Les libéraux et démocrates de différents pays qui, parait-il, proclament la vérité, supposent que l'économie mondiale est si puissante qu'elle et en mesure de faire trembler sur ses bases tout le marché mondial. Pour bien se convaincre que ce n'est pas le cas, il suffit de dire que les exportations russes actuelles, après avoir connu un développement important, ne représentent tout de même que 1,5% des exportations mondiales. Même si le capitalisme était secoué et ébranlé tant et plus, ce chiffre bien modeste n'est vraiment pas ce qui pourrait l'abattre et le détruire.

Prétendre susciter la révolution mondiale armé de ces 1,5%, c'est tout bonnement ridicule.

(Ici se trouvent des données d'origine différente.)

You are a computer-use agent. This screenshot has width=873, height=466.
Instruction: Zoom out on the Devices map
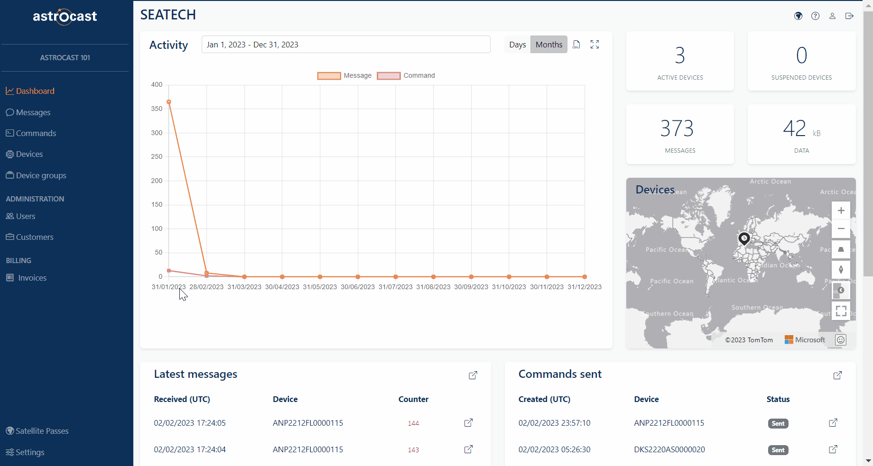pyautogui.click(x=841, y=228)
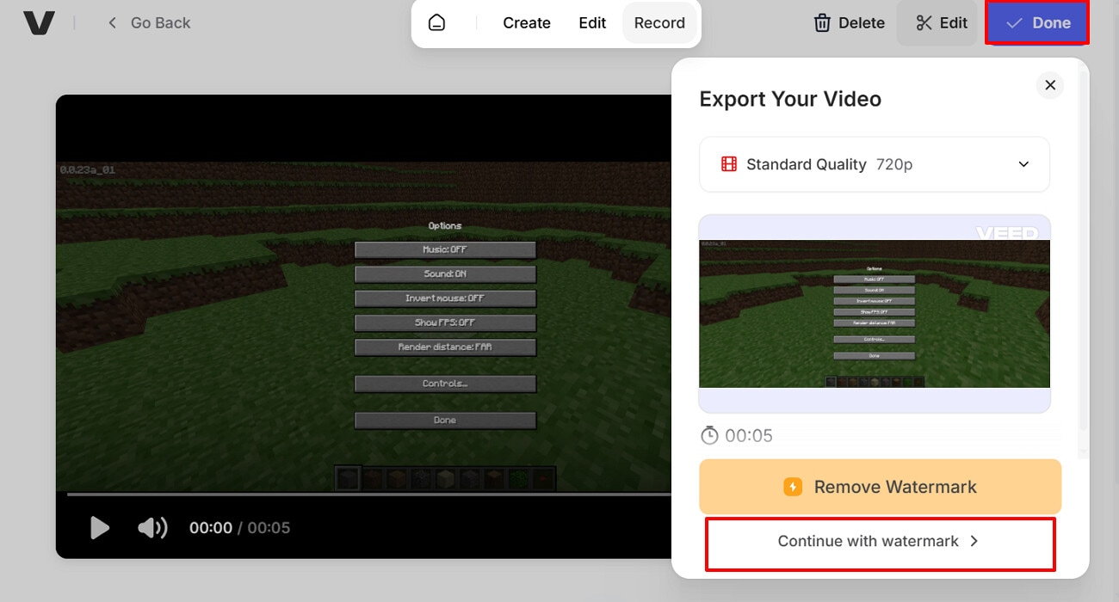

Seule des ânes bâtés, qui n'en demeurent pas moins des gredins, sont capables d'un tel crime.

Ce qu'on appelle la pénétration et la percée de l'économie soviétique dans le monde, c'est, dans une mesure bien plus modeste, la pénétration de l'industrie mondiale dans l'économie soviétique. Ce processus ira croissant pour se transformer finalement en un duel économique des deux systèmes.

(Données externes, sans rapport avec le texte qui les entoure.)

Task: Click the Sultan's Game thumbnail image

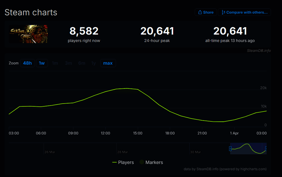Action: (x=28, y=34)
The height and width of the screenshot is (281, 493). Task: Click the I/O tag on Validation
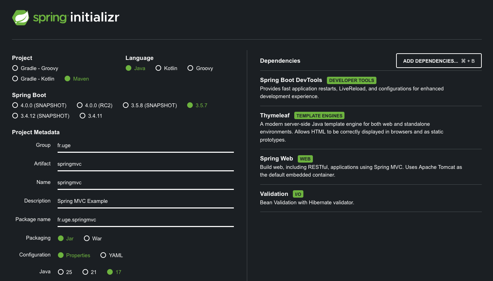(x=298, y=194)
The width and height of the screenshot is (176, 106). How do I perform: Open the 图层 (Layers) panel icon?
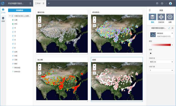pyautogui.click(x=152, y=17)
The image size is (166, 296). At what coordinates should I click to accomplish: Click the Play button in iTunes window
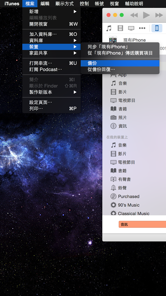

Si l'on avait placé la " Piatiljetka" sur de bons rails, l'ouvrier aurait été fier des résultats obtenus. Pour l'instant, c'est exactement l'inverse : l'ouvrier est amer, morose, désorienté.

Les experts économiques, ainsi que les ouvriers conscients perçoivent bien l'impossibilité d'une réalisation harmonieuse de la "Piatiljetka". Mais ces gens n'ont pas le droit d'exprimer leur opinion. De plus, ils travaillent sous la pression et la tension, et éprouvent une certaine animosité envers les dilettantes de la direction. Un dirigeant honnête et compétent dans les affaires commerciales n'osera pas regarder en face un ouvrier soviétique. Tous sont mécontents. Les déclarations et rapports soviétiques sont étroitement soumis aux fins de propagande. Tout est recouvert d'un épais brouillard de mensonges et d'inventions. C'est ainsi que se prépare au sein de la Russie une crise majeure.

Quel remède y a-t-il là contre? Selon moi, il faudrait établir un système extraordinairement précis pour comparer la production soviétique et celle des pays capitalistes. On aurait alors non seulement un critère valable pour résoudre les problèmes, pratiques de l'import-export, mais également un barrage efficace contre toutes ces affabulations à propos du "rattrapage" et même du "dépassement" des pays capitalistes.

Il faut en finir !

Il faudrait déchirer le rideau qui masque la réalité, et regarder la vérité en face. Il faudrait cesser de tromper les gens et de jeter un voile pudique sur les faits.

En outre, il faudrait abandonner la politique erronée consistant à ne voir que le développement économique et à ne se placer que du point de vue national.

Il faudrait revivifier les forces du parti en jetant à bas la dictature bureaucratique de Staline.


Annexe 2 : un article de l'"Illustrow kuryer Codz"

Etrange fureur de l'organe soviétique

Nous avons publié ci-dessus un deuxième article de Léon Trotsky.

Son article précédent publié dans les colonnes de "I.K.C." a provoqué la curieuse réaction suivante de la part de l'organe officiel soviétique :

Moscou, le 4 juillet. La "Pravda" soviétique publie dans son numéro 180 une reproduction de la première colonne de "I.K.C." du 26 juin, en y ajoutant un article sarcastique critiquant l'article initial signé de Trotsky.

L'article de la "Pravda" porte le titre "Les nouveaux amis de Pilsudski démasqués". L'article affirme que toute la presse bourgeoise, et "I.K.C." en tête, s'efforce de démontrer l'absurdité de la "Piatiljetka", en se basant, selon la "Pravda", sur des faits imaginaires.

L'article ajoute que l'article de "I.K.C." ne fait que dévoiler la peur que provoque l'avance (!) brillante (!) de la " Piatiljetka" (?), ce tourbillon qui menace la bourgeoisie sur son flan oriental.

L'article démasque Léon Trotsky et démontre à qui Trotsky offre maintenant ses services.

La "Pravda" dévoile à quel point Trotsky, qui adresse aux bolcheviks des paroles blessantes, est tombé bien bas dans l'éthique humaine, et elle prouve qu'il n'est qu'un renégat (???). Avec cet article, Trotsky s'est cloué lui-même au pilori, et est passé du rôle de prétendu porte-parole des masses ouvrières à celui de correspondant de cet organe de Pilsudski qu'est "I.K.C." Il est impossible de tomber plus bas, conclut la "Pravda".